Text extract:
Now, what in the name of Stephen Collins Foster is "si-ING"? "Hey-ell! That thar's sink-o-PAY-shun!!" Right. But how does the syncopation add drama, or character? How does it capture the vital rhythms of spoken American English? Contrast one of my favorite examples from ragtime, the lyrics to the verse of May Irwin's If You Don't Have Any Money, as edited by Max Morath:


SAT down
and WROTE
My gal [BEAT]
A note—
SAID I'd be THERE,
At
SEV-en on the DOT.

Now, that's American English. And on top of that, it conveys intensity of feeling. To answer, "Well, the singer of Starshine is stoned out of her gourd," may be true, but it's a cop-out, as they used to say 'way back when.

Anyway—here's a revised lyric:

Good goin’, Starbucks—
But have you no shame?
No coffee to speak of,
Except in your name.

Good golly, Starbucks!
I need my caffeine.
Your coffee's got everything—
Except the freakin' coffee bean.

Jelly bean java,
Praline cappuccino,
With caramel swirl;
Gingerbread jamocha,
Jujube Jamaican,
Fit for a girl;
Coco-macchiato,
Macaroon espresso—
Screwin' up a cup o' joe.

Good gravy, Starbucks!
You call that a cup?
Someday you’ll surprise me
By filling one up.

Good riddance, Starbucks!
You’re out of my life.
I wouldn’t buy what you sling
To please a dying trophy wife.

"Tiny tot" grande,
Teeny-weeny venti,
With plenty of foam;
Lilliputian leche,
Miniature dolce
(Top up the foam!);
Microscopic mocha,
Meager macchiato—
Screwin' up a cup o' joe.

Coughin’ up jack,
Collarin’ joe
Just to pour down the john;
Coughin’ up jack,
Collarin’ joe
To pour down the john;
Cough up ja-ack,
Collar jo-oe—
Somethin' in this pic-
Ture’s just plain wrong.

Dataset records:

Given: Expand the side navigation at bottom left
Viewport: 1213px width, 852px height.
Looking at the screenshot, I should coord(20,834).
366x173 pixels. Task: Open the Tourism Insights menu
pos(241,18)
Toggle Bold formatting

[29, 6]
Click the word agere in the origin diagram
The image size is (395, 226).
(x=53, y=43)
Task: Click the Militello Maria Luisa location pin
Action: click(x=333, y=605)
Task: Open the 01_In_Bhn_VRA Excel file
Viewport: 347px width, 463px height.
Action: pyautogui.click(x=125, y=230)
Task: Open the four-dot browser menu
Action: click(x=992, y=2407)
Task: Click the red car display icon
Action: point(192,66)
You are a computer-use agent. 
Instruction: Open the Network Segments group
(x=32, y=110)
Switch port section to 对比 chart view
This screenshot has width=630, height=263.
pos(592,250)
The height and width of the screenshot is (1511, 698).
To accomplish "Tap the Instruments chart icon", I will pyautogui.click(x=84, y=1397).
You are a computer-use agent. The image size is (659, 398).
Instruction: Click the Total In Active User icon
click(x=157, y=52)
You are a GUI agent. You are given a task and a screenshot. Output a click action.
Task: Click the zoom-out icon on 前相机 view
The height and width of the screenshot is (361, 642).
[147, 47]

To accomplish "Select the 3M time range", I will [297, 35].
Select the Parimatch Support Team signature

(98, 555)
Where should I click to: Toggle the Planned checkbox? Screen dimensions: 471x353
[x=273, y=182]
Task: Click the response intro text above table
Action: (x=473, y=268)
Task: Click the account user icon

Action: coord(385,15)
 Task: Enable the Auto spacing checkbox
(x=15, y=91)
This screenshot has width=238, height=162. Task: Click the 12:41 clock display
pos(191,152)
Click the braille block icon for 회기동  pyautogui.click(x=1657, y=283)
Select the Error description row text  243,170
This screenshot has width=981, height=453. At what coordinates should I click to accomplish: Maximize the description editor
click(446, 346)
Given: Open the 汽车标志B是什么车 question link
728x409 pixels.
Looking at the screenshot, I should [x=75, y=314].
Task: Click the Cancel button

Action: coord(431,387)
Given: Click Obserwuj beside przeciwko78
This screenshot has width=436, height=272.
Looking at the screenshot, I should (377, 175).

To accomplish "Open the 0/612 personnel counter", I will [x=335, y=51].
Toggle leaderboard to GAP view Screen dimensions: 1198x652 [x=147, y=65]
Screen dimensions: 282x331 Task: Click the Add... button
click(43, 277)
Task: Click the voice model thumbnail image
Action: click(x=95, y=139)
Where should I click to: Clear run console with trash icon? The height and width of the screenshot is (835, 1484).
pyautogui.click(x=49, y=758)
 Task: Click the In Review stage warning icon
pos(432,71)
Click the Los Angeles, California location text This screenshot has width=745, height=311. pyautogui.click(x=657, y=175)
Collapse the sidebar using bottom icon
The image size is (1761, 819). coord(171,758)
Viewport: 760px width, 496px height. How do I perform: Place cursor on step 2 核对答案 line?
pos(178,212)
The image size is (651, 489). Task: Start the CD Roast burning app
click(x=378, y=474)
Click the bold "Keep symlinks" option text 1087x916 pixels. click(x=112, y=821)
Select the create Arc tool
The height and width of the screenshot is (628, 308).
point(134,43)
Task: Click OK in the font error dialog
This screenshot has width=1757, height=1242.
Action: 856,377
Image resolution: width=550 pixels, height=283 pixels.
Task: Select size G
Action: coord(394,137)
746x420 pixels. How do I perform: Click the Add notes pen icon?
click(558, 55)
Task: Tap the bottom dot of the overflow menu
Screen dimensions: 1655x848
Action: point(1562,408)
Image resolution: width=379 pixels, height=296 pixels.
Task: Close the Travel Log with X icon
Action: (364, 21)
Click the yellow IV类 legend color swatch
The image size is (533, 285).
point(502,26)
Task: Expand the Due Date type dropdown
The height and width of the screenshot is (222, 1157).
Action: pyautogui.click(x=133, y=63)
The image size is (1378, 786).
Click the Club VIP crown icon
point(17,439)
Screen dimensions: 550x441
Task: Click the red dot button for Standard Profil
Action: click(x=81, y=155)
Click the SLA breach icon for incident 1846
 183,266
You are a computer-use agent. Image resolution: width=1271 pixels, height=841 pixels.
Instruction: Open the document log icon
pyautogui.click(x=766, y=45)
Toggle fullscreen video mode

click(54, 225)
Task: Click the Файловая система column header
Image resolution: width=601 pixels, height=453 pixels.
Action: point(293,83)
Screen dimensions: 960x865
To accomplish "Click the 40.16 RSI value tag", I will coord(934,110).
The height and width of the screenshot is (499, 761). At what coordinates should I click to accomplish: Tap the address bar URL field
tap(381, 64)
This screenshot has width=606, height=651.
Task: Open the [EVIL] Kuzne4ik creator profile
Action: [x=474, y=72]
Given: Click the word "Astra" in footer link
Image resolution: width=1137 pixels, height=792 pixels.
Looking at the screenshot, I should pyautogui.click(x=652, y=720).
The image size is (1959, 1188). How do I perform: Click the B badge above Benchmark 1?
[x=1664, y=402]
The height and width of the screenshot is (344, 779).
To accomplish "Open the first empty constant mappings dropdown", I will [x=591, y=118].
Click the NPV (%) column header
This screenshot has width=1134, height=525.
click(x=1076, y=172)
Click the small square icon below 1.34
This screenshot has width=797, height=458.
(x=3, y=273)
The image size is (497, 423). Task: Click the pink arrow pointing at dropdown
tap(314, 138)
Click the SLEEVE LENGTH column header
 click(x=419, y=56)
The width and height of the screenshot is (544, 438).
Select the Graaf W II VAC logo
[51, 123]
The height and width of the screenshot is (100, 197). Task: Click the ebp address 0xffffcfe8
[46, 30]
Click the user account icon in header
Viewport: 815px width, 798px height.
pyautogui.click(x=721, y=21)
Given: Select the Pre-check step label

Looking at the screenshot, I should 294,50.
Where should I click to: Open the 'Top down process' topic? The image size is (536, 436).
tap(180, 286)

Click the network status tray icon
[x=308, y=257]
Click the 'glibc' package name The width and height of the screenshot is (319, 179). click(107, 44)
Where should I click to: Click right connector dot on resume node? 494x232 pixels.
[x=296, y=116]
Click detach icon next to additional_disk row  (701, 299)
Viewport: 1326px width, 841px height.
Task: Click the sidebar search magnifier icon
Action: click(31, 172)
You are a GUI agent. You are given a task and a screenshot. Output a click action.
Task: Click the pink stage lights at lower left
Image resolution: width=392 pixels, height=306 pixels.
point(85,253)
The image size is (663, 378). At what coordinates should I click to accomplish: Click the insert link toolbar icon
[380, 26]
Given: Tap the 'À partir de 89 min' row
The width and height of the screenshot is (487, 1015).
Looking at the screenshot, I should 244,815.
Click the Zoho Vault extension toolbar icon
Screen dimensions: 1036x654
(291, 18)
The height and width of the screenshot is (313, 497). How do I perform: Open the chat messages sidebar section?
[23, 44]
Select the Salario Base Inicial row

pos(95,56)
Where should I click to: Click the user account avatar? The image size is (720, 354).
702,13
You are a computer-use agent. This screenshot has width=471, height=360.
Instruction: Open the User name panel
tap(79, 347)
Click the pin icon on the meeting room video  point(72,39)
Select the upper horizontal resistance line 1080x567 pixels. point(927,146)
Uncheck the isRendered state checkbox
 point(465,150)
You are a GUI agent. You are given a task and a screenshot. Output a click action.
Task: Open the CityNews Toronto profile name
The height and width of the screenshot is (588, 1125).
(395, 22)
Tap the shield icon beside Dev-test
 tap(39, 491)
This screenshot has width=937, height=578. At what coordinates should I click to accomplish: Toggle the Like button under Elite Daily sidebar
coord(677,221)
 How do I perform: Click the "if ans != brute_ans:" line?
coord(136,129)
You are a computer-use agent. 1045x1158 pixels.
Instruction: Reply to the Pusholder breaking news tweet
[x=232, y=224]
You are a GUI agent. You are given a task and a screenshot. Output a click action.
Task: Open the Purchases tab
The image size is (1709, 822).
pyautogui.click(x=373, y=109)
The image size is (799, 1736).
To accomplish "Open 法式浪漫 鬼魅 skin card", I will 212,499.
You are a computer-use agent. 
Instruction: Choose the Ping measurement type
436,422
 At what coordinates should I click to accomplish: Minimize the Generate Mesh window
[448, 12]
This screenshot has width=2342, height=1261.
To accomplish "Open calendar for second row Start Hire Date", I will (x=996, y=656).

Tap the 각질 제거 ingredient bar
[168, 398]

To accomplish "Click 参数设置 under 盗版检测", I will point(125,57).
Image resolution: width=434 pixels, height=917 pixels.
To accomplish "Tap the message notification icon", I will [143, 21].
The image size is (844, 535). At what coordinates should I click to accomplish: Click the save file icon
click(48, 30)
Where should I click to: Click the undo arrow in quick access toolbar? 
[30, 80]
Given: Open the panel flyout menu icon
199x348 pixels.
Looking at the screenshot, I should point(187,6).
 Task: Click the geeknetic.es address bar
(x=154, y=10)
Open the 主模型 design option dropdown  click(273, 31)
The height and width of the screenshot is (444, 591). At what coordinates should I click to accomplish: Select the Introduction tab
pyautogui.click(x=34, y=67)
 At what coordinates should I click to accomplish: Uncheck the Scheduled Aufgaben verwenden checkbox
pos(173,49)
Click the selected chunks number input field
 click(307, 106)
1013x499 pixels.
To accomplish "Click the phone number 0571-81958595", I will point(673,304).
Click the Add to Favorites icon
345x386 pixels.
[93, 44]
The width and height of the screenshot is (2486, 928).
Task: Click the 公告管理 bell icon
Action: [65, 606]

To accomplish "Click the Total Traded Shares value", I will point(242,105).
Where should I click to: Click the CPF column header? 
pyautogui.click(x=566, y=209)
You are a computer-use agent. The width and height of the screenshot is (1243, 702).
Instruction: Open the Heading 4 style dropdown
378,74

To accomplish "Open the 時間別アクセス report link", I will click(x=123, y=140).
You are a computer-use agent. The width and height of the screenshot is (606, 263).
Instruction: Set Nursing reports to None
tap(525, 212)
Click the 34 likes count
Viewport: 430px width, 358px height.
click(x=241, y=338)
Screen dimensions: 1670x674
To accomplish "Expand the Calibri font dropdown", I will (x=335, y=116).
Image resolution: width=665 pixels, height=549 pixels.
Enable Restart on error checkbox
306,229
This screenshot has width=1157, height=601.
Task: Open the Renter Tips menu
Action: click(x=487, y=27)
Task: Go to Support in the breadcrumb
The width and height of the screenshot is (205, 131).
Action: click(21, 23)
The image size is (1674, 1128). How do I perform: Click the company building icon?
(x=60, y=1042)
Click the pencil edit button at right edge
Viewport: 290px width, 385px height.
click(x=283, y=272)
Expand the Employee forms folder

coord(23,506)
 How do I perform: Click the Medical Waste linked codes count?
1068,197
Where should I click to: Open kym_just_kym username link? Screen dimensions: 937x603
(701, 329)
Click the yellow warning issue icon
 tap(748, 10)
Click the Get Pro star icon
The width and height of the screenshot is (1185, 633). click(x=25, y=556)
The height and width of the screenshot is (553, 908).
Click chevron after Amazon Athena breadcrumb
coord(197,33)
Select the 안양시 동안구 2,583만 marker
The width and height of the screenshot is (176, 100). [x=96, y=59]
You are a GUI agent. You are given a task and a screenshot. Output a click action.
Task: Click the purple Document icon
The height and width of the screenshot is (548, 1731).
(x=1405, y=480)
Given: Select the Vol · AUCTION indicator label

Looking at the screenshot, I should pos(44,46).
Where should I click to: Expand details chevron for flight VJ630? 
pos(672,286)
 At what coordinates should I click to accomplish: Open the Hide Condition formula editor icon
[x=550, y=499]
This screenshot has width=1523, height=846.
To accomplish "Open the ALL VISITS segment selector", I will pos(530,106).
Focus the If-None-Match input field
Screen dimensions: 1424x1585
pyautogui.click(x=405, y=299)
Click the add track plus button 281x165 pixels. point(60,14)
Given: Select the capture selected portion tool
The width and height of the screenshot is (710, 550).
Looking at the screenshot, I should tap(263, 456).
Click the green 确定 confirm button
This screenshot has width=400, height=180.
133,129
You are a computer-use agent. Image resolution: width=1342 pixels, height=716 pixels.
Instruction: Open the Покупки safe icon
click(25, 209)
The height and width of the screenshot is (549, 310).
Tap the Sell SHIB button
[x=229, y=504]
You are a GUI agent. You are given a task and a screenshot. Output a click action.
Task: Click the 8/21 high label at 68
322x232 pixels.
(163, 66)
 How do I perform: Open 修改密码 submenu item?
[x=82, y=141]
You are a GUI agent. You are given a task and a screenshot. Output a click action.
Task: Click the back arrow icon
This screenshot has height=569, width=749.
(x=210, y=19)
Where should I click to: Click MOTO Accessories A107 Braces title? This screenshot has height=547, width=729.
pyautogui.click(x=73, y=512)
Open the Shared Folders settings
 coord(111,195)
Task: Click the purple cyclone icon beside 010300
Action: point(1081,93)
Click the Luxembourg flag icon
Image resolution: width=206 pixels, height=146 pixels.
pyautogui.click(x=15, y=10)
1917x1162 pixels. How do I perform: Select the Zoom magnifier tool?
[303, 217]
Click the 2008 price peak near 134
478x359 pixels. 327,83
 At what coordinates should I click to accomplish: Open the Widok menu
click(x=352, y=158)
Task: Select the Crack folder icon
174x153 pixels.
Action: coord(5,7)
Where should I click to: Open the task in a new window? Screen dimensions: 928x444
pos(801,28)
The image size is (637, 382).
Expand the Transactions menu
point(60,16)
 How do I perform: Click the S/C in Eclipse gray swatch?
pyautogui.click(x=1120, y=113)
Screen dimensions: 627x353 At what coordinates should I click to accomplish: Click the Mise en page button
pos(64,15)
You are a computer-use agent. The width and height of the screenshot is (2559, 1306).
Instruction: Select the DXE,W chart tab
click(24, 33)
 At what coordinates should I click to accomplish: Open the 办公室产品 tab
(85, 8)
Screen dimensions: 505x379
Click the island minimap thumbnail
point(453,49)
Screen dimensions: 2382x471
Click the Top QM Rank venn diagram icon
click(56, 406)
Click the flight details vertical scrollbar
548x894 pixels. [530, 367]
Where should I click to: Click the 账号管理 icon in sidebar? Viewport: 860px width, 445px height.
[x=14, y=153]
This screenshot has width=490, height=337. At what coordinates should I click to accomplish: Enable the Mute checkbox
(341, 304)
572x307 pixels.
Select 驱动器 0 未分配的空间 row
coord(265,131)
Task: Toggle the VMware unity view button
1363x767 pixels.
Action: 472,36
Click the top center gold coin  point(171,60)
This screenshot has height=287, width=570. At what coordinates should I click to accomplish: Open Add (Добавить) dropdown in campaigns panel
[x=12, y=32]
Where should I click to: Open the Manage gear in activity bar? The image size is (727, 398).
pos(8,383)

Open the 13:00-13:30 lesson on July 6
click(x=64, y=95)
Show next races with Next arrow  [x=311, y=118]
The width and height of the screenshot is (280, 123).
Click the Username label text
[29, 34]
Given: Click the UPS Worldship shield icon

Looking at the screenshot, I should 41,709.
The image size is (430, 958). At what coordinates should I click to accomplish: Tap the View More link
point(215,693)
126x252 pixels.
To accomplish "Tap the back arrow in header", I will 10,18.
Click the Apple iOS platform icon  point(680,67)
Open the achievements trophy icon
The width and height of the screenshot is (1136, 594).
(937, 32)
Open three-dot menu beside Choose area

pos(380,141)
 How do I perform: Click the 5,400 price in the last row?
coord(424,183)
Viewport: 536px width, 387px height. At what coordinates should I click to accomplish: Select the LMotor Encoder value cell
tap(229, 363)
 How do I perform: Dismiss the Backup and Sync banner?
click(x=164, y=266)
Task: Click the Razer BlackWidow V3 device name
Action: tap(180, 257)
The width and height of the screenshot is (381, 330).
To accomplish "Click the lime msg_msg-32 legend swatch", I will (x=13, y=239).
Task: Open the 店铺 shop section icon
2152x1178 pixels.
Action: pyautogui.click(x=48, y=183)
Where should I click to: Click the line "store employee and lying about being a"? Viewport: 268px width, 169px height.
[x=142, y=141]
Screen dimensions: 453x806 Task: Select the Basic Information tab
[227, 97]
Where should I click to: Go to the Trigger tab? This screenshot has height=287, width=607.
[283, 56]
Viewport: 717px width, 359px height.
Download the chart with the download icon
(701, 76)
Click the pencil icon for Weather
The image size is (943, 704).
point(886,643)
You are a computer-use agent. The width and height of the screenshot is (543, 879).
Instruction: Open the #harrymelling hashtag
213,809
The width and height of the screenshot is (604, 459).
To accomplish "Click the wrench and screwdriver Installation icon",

Problems:
A. Which lines of the listing contain the string "account", with case counting? Report each of those lines in full.
B. Can you carry on the piece about syncopation and the Starbucks lyric from the point where it stops?

Outputs by task:
A.
Task: Click the account user icon
Click the user account icon in header
Where should I click to: Click the user account avatar? The image size is (720, 354).

B.
Somethin' in this pic-
Ture’s just plain wrong.

Lyric © 2006 Nathaniel DesH. Petrikov

Sunday, February 05, 2006

Starbucks Travails

Starbucks, from the moment it crossed my horizon, rubbed me the wrong way. I entered one early on, took one look at the baroque menu with its stomach-churning prices, and quietly moved on to the greasy spoon down the street run by persons of indeterminate nationality. All I'd wanted was a cup of coffee, you see.

It was an emergency that first forced me to buy something at a Starbucks: I was somewhere in Midtown with my (then) seven-or-eight-year-old daughter in tow, when she informed me that she needed a restroom, and she needed it now. We looked about us, but saw nothing that seemed to offer oasis except a Starbucks. We entered; I choked back a retching sense that I was about to be victimized but was helpless to prevent it; ordered the cheapest thing I could find; and then deposited my daughter at the end of the queue for the jakes, which was so long that it had snaked its way the length of the shop. Ten minutes later, she was halfway along the queue, when she left the line to say that it was hopeless to wait and that we must go elsewhere. Get back in that line! I hissed (not easy to do with a sentence containing no sibilants), and led her back to the queue, where a couple of gay men who obviously understood my predicament very kindly allowed her to resume her place. If only I'd learned the gentlemen's names, I'd have remembered them in my will.

I was content never to enter another Starbucks until I began online dating. Starbucks is, by some tacit agreement to which I've not been made privy, the designated rendezvous for blind dates. I saw a number of Starbuckses in 2004 and even a couple in 2005. I had no occasion to revise my opinion that anyone who willingly patronizes a Starbucks is a goddam fool.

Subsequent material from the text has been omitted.